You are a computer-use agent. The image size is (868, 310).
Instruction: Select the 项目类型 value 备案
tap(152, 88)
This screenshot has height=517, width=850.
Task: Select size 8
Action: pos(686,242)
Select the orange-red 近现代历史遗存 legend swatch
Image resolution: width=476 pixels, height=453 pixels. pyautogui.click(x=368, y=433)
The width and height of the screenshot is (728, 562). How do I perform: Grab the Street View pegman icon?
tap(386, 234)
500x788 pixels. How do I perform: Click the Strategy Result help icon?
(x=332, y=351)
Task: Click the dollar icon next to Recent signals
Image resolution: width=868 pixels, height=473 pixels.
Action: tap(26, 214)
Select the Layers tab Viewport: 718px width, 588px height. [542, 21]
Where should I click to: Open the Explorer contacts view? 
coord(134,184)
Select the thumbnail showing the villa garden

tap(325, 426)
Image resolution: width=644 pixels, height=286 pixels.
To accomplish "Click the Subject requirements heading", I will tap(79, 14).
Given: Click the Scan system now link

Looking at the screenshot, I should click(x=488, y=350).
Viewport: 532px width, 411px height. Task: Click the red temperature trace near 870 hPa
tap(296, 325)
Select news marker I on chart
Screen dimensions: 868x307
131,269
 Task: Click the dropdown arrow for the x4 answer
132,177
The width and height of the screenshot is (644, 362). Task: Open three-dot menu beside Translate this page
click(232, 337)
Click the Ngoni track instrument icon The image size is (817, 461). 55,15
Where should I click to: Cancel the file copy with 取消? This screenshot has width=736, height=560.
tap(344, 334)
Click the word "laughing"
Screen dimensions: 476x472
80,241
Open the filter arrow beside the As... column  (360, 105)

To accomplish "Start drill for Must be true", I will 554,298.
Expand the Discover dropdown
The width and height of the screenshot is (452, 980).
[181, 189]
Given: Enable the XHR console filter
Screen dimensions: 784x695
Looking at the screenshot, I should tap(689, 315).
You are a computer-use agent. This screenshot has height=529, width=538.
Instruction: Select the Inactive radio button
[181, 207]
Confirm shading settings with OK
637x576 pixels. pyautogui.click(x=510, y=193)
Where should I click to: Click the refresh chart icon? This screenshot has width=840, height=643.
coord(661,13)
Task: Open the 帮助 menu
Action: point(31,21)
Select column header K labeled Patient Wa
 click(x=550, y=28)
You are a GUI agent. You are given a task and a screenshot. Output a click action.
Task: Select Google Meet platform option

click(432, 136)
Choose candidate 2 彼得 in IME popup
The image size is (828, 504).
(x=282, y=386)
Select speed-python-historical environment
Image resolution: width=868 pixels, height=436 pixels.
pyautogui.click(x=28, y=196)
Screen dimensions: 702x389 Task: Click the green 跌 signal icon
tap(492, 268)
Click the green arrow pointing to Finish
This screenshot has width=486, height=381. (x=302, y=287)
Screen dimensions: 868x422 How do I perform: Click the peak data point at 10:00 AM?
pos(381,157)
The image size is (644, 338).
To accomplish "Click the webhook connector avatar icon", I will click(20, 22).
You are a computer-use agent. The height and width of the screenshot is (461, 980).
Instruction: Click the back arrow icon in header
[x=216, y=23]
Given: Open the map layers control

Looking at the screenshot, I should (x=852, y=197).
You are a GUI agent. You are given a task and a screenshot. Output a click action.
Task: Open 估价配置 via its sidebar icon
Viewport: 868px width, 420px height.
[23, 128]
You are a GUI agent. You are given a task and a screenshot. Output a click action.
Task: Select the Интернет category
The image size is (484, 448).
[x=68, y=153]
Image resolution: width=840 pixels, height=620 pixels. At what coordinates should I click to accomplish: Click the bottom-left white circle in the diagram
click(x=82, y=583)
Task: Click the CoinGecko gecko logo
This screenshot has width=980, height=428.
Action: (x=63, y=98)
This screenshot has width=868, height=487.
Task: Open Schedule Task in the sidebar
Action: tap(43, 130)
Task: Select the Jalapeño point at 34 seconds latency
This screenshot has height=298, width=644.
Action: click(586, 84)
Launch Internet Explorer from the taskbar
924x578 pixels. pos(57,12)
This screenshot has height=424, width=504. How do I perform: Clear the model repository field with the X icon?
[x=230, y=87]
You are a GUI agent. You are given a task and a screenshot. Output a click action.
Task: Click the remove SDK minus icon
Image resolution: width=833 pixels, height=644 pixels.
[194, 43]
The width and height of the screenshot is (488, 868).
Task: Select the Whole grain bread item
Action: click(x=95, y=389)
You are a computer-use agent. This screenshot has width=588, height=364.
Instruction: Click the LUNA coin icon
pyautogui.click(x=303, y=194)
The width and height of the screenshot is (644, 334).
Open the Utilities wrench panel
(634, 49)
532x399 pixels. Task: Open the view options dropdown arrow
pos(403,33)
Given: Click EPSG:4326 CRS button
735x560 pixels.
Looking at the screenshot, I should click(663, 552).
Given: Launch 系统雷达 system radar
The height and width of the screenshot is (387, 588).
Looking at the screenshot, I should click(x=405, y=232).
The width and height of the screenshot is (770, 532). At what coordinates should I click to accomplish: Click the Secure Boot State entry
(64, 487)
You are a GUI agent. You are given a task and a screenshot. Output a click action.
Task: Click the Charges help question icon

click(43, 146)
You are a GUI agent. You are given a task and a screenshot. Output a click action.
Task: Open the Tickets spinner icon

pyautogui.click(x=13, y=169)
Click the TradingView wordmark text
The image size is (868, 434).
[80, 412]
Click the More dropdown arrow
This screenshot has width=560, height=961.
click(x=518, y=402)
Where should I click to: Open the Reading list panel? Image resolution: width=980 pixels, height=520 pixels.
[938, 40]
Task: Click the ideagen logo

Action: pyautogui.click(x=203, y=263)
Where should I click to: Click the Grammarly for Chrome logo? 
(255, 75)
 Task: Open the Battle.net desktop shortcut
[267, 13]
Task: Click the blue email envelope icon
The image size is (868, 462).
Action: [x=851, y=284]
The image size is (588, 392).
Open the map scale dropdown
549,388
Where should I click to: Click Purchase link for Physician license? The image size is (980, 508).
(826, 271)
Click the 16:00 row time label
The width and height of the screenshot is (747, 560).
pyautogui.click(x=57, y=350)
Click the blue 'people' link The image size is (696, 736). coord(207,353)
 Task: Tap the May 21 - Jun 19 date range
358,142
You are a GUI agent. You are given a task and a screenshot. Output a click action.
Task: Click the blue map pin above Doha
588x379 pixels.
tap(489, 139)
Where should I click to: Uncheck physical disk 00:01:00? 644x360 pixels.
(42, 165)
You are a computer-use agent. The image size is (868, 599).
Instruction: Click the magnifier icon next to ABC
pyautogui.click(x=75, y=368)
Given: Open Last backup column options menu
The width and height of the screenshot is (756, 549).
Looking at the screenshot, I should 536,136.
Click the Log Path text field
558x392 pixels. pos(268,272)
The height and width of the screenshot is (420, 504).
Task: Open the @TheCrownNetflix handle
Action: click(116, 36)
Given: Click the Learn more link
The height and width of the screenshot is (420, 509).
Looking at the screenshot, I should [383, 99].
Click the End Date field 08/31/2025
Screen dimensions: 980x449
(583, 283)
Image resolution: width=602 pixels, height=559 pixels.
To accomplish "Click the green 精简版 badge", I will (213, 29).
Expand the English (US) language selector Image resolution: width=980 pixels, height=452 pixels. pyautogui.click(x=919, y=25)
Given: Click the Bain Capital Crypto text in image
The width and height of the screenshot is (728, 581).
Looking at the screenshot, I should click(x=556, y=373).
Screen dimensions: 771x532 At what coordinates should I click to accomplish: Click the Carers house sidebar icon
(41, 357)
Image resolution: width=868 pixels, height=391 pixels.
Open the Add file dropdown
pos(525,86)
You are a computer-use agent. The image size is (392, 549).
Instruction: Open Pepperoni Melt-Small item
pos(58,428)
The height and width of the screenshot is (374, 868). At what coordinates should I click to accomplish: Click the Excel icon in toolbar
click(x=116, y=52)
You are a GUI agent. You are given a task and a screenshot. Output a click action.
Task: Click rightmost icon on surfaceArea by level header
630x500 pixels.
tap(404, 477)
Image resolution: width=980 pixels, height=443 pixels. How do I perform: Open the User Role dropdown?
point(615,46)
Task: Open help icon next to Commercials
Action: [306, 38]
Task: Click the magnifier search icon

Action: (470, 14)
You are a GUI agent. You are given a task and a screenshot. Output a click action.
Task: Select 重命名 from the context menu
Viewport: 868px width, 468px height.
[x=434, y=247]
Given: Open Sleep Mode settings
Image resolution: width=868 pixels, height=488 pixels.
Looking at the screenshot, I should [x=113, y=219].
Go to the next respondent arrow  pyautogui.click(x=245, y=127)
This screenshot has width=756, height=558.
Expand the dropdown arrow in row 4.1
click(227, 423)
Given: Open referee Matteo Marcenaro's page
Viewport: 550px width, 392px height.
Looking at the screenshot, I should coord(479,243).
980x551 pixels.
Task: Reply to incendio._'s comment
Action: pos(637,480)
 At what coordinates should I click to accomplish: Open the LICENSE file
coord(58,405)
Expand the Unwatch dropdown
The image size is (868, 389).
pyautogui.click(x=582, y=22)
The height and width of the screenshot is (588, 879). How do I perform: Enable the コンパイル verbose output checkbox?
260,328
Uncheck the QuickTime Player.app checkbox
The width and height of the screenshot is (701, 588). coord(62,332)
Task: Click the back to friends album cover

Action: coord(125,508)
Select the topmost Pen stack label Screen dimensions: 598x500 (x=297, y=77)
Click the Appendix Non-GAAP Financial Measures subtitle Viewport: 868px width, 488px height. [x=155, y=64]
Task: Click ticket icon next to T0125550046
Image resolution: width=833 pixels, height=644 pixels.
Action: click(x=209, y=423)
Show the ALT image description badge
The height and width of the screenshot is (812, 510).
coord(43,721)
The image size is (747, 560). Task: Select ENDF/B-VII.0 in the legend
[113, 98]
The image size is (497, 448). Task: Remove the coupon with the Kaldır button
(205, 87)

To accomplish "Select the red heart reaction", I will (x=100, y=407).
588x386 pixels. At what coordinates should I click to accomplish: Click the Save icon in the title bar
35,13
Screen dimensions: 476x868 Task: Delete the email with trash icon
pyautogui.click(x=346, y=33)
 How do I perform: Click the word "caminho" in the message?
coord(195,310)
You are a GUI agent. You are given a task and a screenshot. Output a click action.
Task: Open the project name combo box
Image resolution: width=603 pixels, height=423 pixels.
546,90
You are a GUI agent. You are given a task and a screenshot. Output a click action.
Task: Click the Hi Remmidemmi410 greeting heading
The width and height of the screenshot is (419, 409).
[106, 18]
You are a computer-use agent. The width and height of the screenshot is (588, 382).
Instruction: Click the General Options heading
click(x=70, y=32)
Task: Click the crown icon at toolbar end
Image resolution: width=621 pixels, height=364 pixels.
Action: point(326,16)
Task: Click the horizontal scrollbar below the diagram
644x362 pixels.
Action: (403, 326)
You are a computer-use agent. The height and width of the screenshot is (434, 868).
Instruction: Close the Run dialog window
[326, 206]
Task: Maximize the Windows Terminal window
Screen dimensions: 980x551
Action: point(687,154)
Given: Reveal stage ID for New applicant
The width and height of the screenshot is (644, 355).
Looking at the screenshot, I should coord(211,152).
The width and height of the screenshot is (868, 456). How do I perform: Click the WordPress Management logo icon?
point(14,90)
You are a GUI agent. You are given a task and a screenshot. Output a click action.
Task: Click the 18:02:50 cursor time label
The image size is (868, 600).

· · ·

- _Prompt_: Every line of the listing that holds the word "blue" is to be found and copied.

- _Answer section_:
Task: Click the blue email envelope icon
Click the blue 'people' link The image size is (696, 736). coord(207,353)
Task: Click the blue map pin above Doha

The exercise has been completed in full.